How to encrypt a string in Java using RSA and decrypt it in Python

Recently at work, I was tasked to write a Java program which would encrypt a sensitive string using the RSA encryption algorithm. The encrypted string would then be passed on to a client over public internet. The client would then use the private key to decrypt the message. But the client is written in Python. So I have to make sure the encryption and decryption wok as expected. And as always, I wrote POCs for both. And here, I’m going to document that.

Creating the key pair

Before we can start the encryption, we need to have a key pair. A key pair will have a public key and a private key. The public key, as the name suggests, is public. You can share it with anybody who wishes to send you an encrypted text. They will encrypt the original text using this public key, and send over the encrypted text to you. You can then use the private key that only you have to decrypt the text. You’ll get the original message back this way.

So to start the process, we need to first generate the key pair. For this, we’ll use the very popular tool, openssh. You’ll need a terminal for this though. So open up your terminal and run the following command:

openssl genrsa -out privateKey.pem 2048

The command above will create a private key file – privateKey.pem. You can rename this to whatever you want, or you can change the value of the -out option in the command to create the file with any name you want.
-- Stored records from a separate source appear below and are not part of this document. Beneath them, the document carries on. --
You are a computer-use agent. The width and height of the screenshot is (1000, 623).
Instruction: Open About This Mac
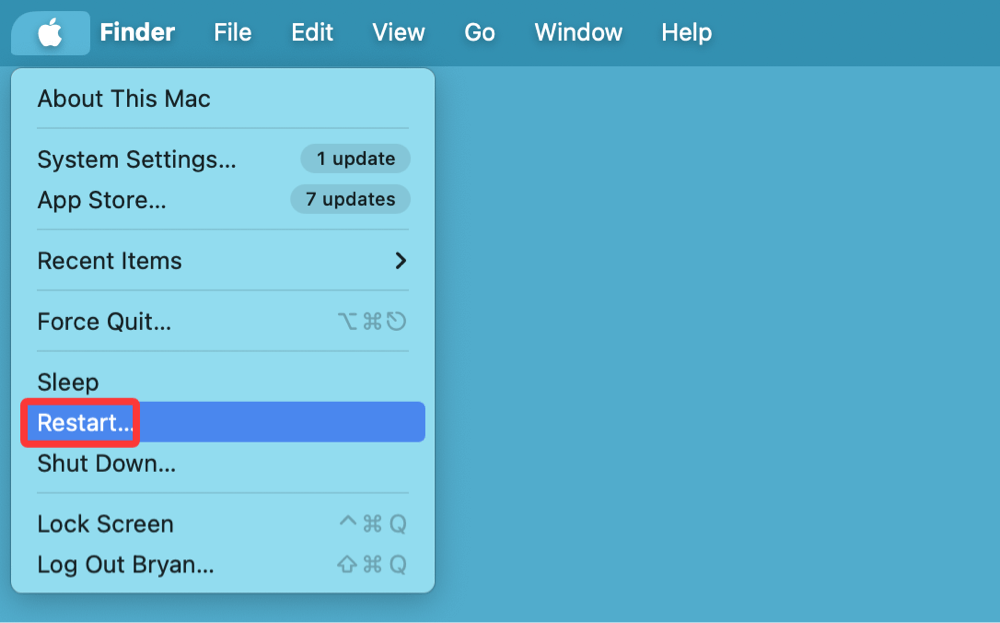(123, 98)
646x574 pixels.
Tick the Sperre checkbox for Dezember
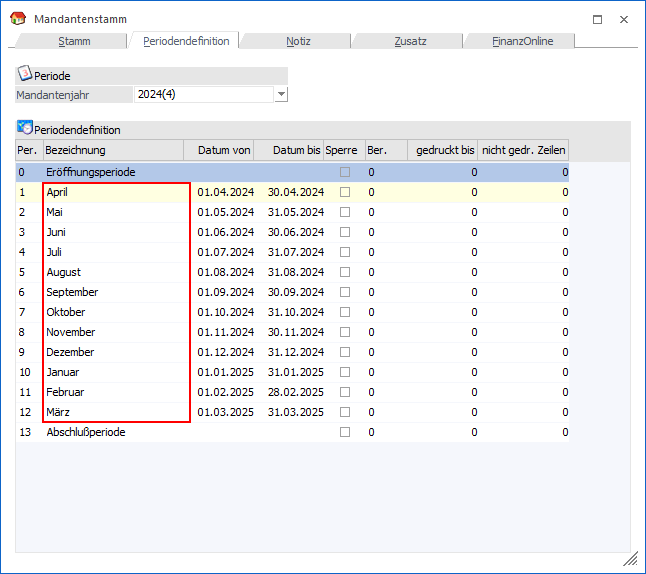pyautogui.click(x=345, y=352)
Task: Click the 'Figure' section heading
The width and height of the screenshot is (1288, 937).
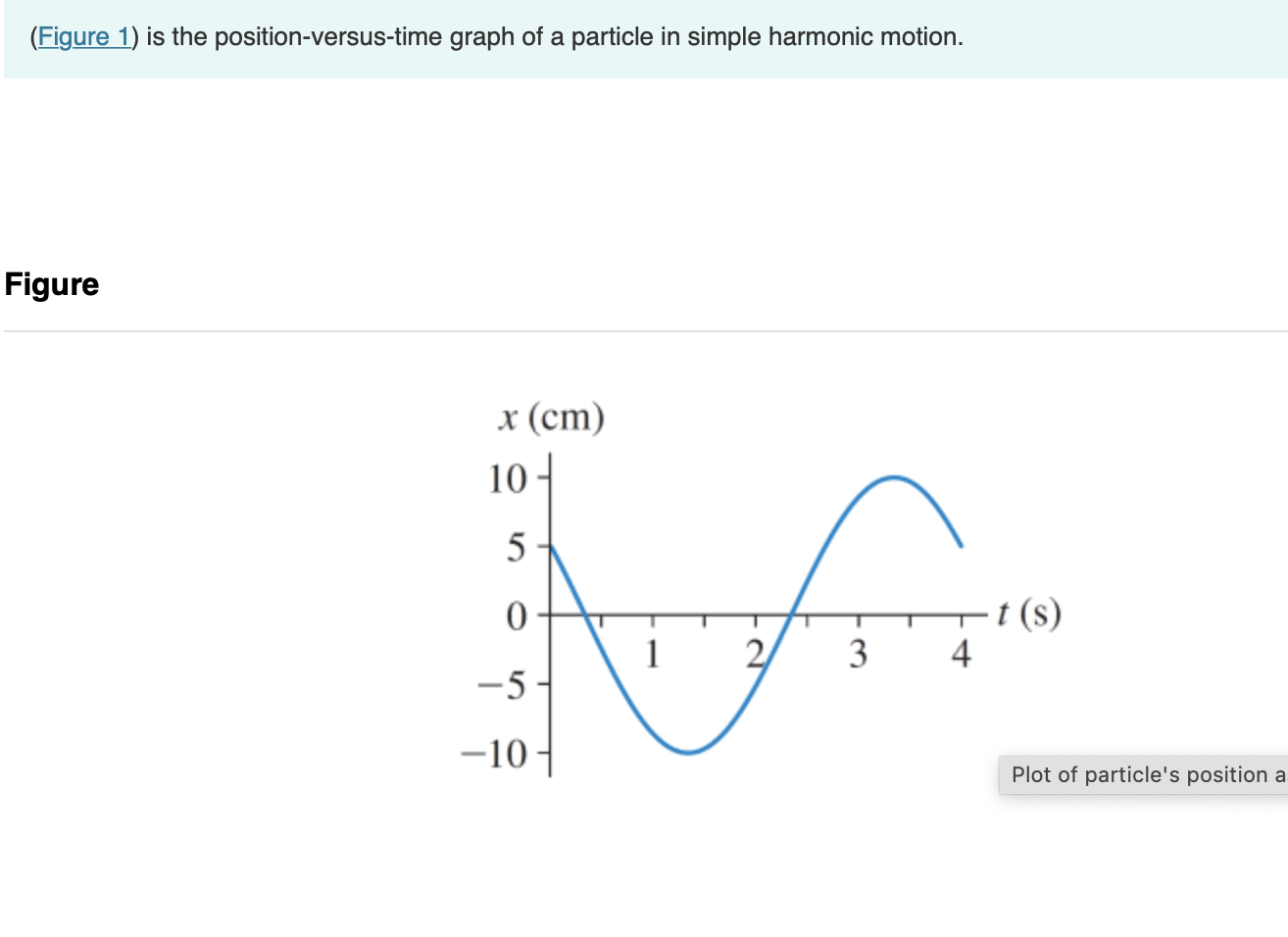Action: click(x=51, y=284)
Once you have this private key, we need to create a public key that goes with this. For this, we’ll run another command (given below), which will generate a public key. Again, you can change the value of the option -out to name the file whatever you want.
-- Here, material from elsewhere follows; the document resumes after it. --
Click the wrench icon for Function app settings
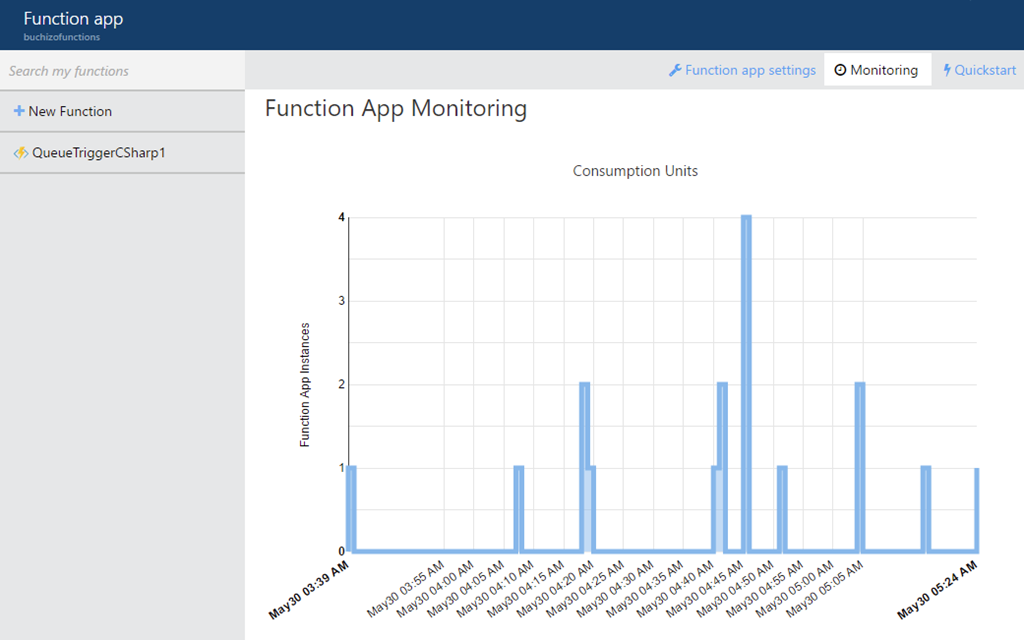Viewport: 1024px width, 640px height. 675,70
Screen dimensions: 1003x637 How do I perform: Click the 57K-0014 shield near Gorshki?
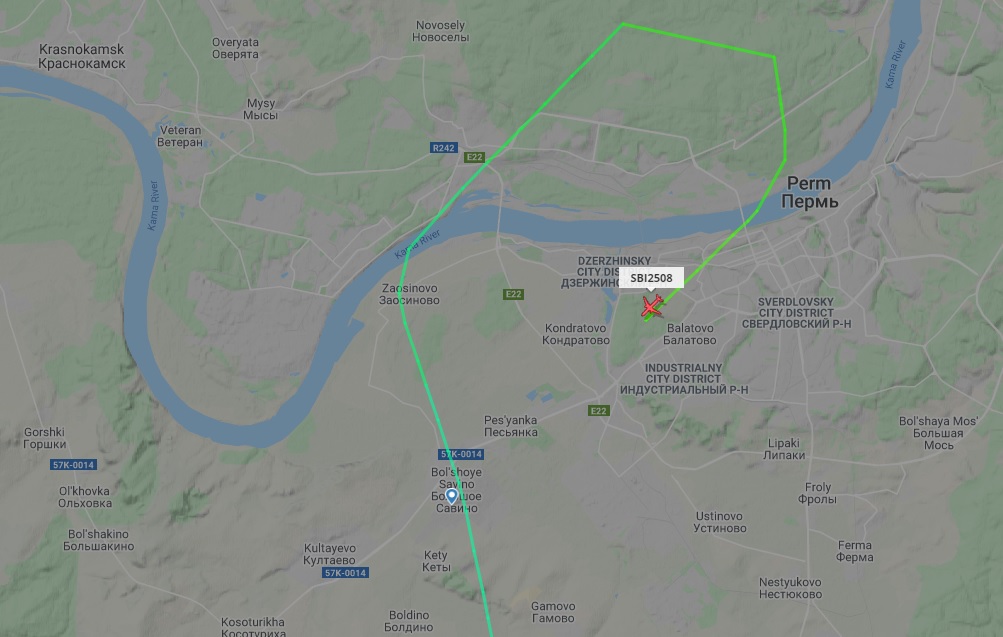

openssl rsa -in privateKey.pem -outform PEM -pubout -out public.pem

That’s it. You now have a key pair which we can use in our code.

Encryption with Java

Now that we have a key pair, let’s start encrypting our message. I have selected a very specific message to encrypt, and it makes a lot of sense:

String dataToBeEncrypted = "Some random words in no particular order.";

As you can see, I can’t really send out this very sensitive message over public internet. So let’s encrypt it. For that though, we need to first convert this string into a byte array:

byte[] bytesToBeEncrypted = dataToBeEncrypted.getBytes();

Next, we need to read the public key file into our Java code. We have to clean up the public key data though. Let’s see why that is. If you open up your public key file (cat it or open it in a text editor), you’ll see something like this:

-----BEGIN PUBLIC KEY-----
MIIBIjANBgkqhkiG9w0BAQEFAAOCAQ8AMIIBCgKCAQEAut9/U5lR6UN/02YX79qv
iuKd2AQwEBiJMt15djesw6wgR/1jWJr/ZUM+XPIVkshHoPkhh2JhnqvEZt3VEYeY
xy88xRksZqqEmgCwEX4gVsAWrGCTJ7U+LyuSYpavbHGcUkA4rIh9XCkgphvXYod2
cnyU0XQJ1jRLvTD4EozTtyA1wKRxtATj/2o+swH3mnEW1y4weEoLmfcJ844tQU/l
3DIxQh+XWhzdsqo8kX+Za8RAFbH2xbK+yG6U3it5TrSwmsSSUh2ZGlcGiN76C/42
6rTWS0lj5kYEUYKqON782ui8K2hGj9ylpL6lohosH8lsTKZvRK0PCs698QKrlc/M
bwIDAQAB
-----END PUBLIC KEY-----

As you can see, there’s some text in there, and some new line characters, and some dashes. You need to remove all that and have only the key. For that, once we have the file’s content into a variable, we’ll replace all the unwanted text with some empty strings. For that, we’ll use the following code snippet:

public static final String NEW_LINE_CHARACTER = "\n";
public static final String PUBLIC_KEY_START_KEY_STRING = "-----BEGIN PUBLIC KEY-----";
public static final String PUBLIC_KEY_END_KEY_STRING = "-----END PUBLIC KEY-----";
public static final String EMPTY_STRING = "";

File keyFile = new File(publicKeyPath);
byte[] publicKey = Files.readAllBytes(keyFile.toPath());

String keyString = new String(publicKey);
keyString = keyString.replaceAll(NEW_LINE_CHARACTER, EMPTY_STRING)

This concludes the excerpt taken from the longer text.